Os anabatistas veem o pecado como um problema generalizado que afeta todos os aspectos da vida humana, ao invés de apenas ações individuais. Portanto, eles enfatizam a necessidade de arrependimento contínuo e o compromisso de viver de acordo com os ensinamentos de Cristo.
Sendo a obra de salvação algo coletivo, valorizam a eclesiologia. A vida comunitária, especialmente considerando a igreja como uma irmandade, leva a considerar uma ética de amor, resolução não violenta de conflitos e abnegação. No entanto, em eclesiologia há uma polarização entre os anabatistas contemporâneos. De um polo, os Schwenkenfelders só consideram a Igreja invisível, negando a existência tangível de uma Igreja visível. No outro polo, muitos dos mennonitas da antiga ordem (old order) negam a existência de uma Igreja invisível, somente considerando a Igreja visível. Apesar disso, todos os anabatistas valorizam uma eclesiologia de Igreja Livre.

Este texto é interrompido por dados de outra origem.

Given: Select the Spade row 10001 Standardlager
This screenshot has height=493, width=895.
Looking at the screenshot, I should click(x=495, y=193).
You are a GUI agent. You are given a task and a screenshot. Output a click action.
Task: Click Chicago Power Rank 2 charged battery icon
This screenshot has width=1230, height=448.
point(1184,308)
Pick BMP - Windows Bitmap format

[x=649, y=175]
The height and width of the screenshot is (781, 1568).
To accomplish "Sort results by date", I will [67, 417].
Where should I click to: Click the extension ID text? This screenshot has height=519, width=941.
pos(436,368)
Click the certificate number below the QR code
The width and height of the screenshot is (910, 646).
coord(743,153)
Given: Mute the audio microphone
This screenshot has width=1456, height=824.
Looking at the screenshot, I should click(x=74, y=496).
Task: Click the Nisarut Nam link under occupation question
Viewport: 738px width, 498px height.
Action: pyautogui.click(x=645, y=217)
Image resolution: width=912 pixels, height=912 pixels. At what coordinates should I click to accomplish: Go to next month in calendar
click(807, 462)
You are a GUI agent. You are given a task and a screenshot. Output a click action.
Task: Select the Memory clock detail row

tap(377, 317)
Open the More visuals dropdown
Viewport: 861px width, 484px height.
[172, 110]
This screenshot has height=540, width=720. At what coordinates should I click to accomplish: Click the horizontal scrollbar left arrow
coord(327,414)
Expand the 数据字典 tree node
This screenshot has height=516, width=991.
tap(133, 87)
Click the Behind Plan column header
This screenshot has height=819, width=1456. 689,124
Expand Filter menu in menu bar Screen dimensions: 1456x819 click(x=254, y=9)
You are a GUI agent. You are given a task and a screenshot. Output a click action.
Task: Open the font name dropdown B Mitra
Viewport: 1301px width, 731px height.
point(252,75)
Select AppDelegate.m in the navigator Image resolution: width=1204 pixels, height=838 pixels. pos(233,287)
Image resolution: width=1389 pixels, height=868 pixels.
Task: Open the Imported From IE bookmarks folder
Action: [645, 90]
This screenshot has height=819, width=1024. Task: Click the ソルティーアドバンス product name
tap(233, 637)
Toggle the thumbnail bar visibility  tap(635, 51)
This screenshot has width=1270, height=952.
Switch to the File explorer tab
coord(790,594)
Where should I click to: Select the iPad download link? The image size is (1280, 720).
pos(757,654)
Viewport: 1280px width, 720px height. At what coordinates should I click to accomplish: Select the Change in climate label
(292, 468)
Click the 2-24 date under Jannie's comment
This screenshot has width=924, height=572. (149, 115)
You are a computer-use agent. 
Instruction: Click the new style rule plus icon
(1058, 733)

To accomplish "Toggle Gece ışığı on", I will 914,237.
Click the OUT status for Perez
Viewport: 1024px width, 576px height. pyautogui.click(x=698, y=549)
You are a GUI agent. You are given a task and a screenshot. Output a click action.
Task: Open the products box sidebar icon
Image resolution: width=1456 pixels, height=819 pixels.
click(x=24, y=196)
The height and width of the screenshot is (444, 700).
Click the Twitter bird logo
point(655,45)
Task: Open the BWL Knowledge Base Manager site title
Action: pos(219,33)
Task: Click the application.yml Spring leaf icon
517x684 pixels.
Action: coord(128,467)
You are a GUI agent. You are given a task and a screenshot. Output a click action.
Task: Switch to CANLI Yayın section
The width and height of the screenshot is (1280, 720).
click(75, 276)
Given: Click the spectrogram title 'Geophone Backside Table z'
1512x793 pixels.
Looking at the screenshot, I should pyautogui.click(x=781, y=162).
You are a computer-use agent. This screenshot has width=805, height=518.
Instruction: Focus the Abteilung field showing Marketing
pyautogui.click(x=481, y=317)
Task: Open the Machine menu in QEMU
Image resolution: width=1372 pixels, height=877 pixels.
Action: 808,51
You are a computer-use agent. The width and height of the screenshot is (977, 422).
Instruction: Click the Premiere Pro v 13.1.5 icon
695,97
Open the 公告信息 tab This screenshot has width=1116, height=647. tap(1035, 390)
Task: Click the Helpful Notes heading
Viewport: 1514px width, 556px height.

O historiador Harold Bender articulou a chamada “Visão Anabatista”, destacando o discipulado, a vida comunitária e o pacifismo. Bender via o anabatismo como um compromisso radical de seguir os ensinamentos de Jesus na vida cotidiana. John Howard Yoder expandiu essa visão, defendendo uma abordagem não coercitiva para engajamento social em sua obra The Politics of Jesus. Yoder enfatizou a vida de Jesus como modelo para a ética cristã. Já Scot McKnight, em uma perspectiva contemporânea, destacou a narrativa da vida de Jesus como central para a fé e prática cristãs, conectando os princípios anabatistas com os desafios modernos.
BIBLIOGRAFIA
Bender, Harold Stauffer. The Anabaptist Vision. Mennonite Publishing House, 1960.
Estep, William R. The Anabaptist Story. 1963.
Finger, Thomas N. A contemporary Anabaptist theology: Biblical, historical, constructive. InterVarsity Press, 2010.